## EXTRAIT DU TEXTE
====================
Le Général Jörg Vollmer, qui commandait les troupes allemandes au Nord de l'Afghanistan depuis le début de l'année, a déclaré au Tagesschau qu'après onze ans, une armée différente rentrait en Allemagne. « Ce fut la première fois que des soldats avaient à tuer, mais aussi la première fois qu'ils ont vus des camarades tomber et des blessés. »

Un autre officier, qui a été déployé deux fois à Kunduz, s'est vanté que les opérations de combat à Kunduz ont débarrassé les forces armées de leur réputation d'être une « armée de poltrons… l'image de gros allemands mangeant des gâteaux et qui jouent au football l'après-midi a disparu après le premier mort au combat, » a-t-il déclaré au Tagesschau. « À Kunduz, dans pratiquement chaque patrouille, j'ai été en situation de me demander : est-ce que tu dois tirer sur cet homme à moto là-bas juste parce qu'il est assis tout seul sur sa machine et qu'il pourrait être un assassin ? »

La mission de la Bundeswehr à Kunduz a commencé à l'automne 2003, sous le gouvernement de coalition sociaux-démocrates (SPD) et Verts, et avait pour tâche de prendre en charge le Provincial Reconstruction Team (PRT) des États-Unis. Le chancelier Gerhard Schröder (SPD) avait déclaré à l'époque que l'armée « assurerait la sécurité des efforts de reconstruction dans la province de Kunduz au Nord de l'Afghanistan » avec une force de 250 soldats. Il affirma que l'intervention aurait un caractère civil. Les soldats allemands protégeraient des ouvriers du bâtiment, répareraient des routes, des écoles et des hôpitaux, et entraîneraient les officiers de police.
====================
## DONNÉES RECUEILLIES
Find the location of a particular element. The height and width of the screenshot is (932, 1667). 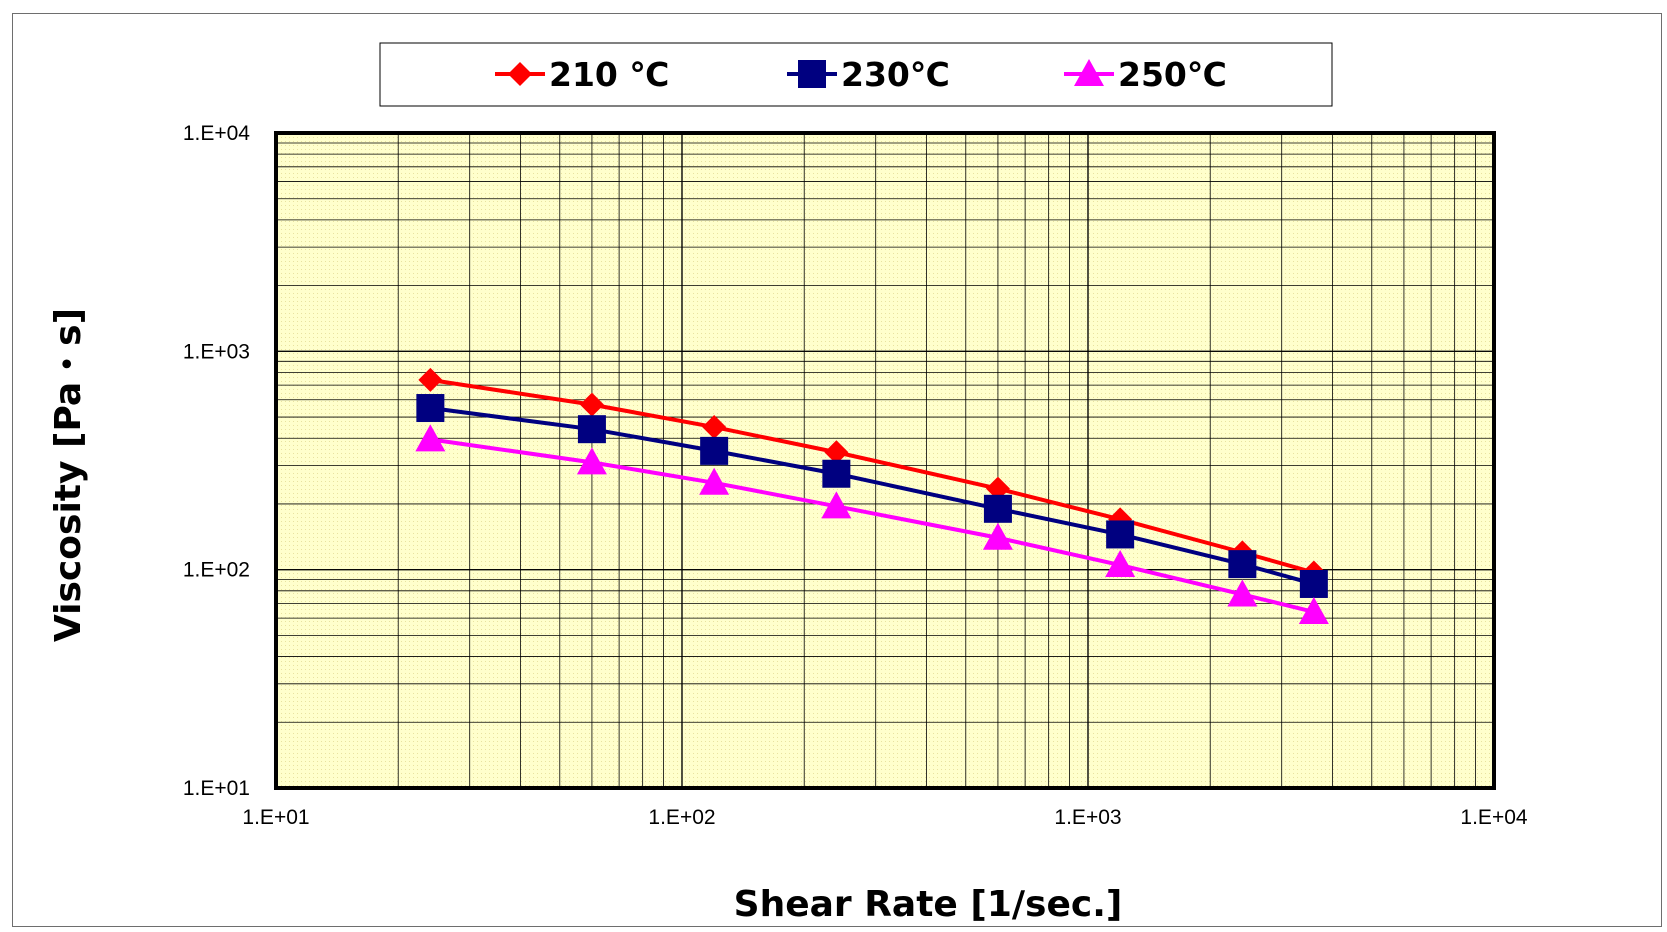

x-tick-labels: 1.E+01 1.E+02 1.E+03 1.E+04 is located at coordinates (884, 818).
====================
## TÂCHE 1
D'après l'extrait sur l'armée allemande à Kunduz, de combien de soldats se composait la force annoncée par Gerhard Schröder ?
## TÂCHE 2
Indiquez si chacune des affirmations suivantes concorde avec l'extrait sur l'armée allemande à Kunduz, en répondant par oui ou par non et en citant les mots décisifs du texte. (a) La mission de la Bundeswehr à Kunduz a commencé à l'automne 2003. (b) Jörg Vollmer commandait les troupes allemandes au Sud de l'Afghanistan. (c) Gerhard Schröder présentait l'intervention comme ayant un caractère militaire.
## TÂCHE 3
Rédigez la suite de l'extrait sur l'armée allemande à Kunduz en reprenant après sa dernière phrase.
Ces données ont une autre provenance que le texte.

## RÉPONSE RÉDIGÉE 1
Elle se composait de 250 soldats.

## RÉPONSE RÉDIGÉE 2
(a) Oui : « La mission de la Bundeswehr à Kunduz a commencé à l'automne 2003 ».
(b) Non : « qui commandait les troupes allemandes au Nord de l'Afghanistan ».
(c) Non : « Il affirma que l'intervention aurait un caractère civil. »

## RÉPONSE RÉDIGÉE 3
Mais les forces allemandes se sont rapidement retrouvées impliquées dans des batailles acharnées. Par moments, plus de 1400 soldats étaient stationnés dans le camp. Sur les 54 soldats allemands qui ont perdu la vie en Afghanistan, 20 sont morts dans la région de Kunduz.

La Bundeswehr a agi encore plus brutalement contre la population civile. Cela a atteint son maximum de sang versé le 4 septembre 2009, quand le colonel Georg Klein a ordonné le bombardement d'un camion-citerne volé contenant du carburant, qui a tué 140 civils. Alors que Klein avait clairement violé les règles d'engagement des combats, il a été par la suite promu au grade de brigadier général. Toutes les procédures disciplinaires et pénales contre lui ont été interrompues. (Lire en anglais : A Murderous Decision).

La Bundeswehr transfère maintenant le camp de Kunduz, avec ses équipements évalués à 25 millions d'euros, à l'armée afghane et à la police. À la fin du mois, les 900 soldats de la Bundeswehr y restant encore devront avoir quitté Kunduz.

Cela ne signifie cependant pas que la mission allemande en Afghanistan soit terminée. Le quartier général allemand à Mazar-e-Sharif, à 200 km de là, ainsi que des bureaux dans la capitale, Kaboul, resteront. La Bundeswehr conserve une zone fermée comme base à Kunduz, elle contiendra 300 soldats qui apporteront un soutien aux forces de sécurité afghanes.

L'OTAN est en train de négocier avec le gouvernement afghan une mission qui prendrait le relais de la mission actuelle, nommée « Resolute Support », elle devrait impliquer jusqu'à 800 soldats allemands.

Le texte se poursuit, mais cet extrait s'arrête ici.